Atiawa_St.jpg Atiawa Street sign. Mike Gooch. Word on the Street image collection.

Atiawa Street celebrates the Te Ātiawa Iwi of Taranaki. The origins of Te Ātiawa are said to have come from the heavens themselves.  In reciting their whakapapa, Te Ātiawa say they descend from Toi-kai-rakau, the forest eater.  He got this name when he arrived in Aotearoa, as he no longer ate cultivated foods, instead opting to eat the natural foods gathered in the forest. 

Toi's son Ruarangi married Rongoueroa and they had a son Rauru.  Despite her earthly marriage to Ruarangi, Rongoueroa was visited by the spirit Tamarau-Te-Heketanga-A-Rangi (Tamarau) who was entranced by her when he saw her bathing in a stream.  He took the form of a man and their union produced a son Awanuiarangi. He was the eponymous ancestor that gave Te Ātiawa their name.  Another link to Toi's whanau with those of Taranaki is through the marriage of Pohokura's daughter Piopio, from Taranaki, to Toi's grandson Te Ata-Kore. 

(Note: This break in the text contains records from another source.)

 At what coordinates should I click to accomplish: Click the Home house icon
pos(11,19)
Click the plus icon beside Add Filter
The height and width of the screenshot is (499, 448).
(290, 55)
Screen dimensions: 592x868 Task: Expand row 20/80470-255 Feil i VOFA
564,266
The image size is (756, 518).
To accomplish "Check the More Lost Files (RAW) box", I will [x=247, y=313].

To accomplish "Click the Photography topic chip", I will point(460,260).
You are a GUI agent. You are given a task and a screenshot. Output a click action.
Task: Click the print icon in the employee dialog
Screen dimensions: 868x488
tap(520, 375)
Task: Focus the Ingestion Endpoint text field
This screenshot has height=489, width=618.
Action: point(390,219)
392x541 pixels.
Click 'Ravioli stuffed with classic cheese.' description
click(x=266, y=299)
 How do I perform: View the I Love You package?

Te Ātiawa boundaries extend from Te Rau-o-te-Huia, near Waiau, in the north, to Onuku-tai-pari, in Ngāmotu, to the sandy gully that descends to the coast immediately at the southern base of Paritutu.  An old saying likened Te Ātiawa to "Te toki te tangatanga e te rā" - that is "Te Ātiawa is like an adze whose fastenings can not come loose in the sun".  Te Ātiawa Iwi of Taranaki is bound as one people under Maunga Taranaki.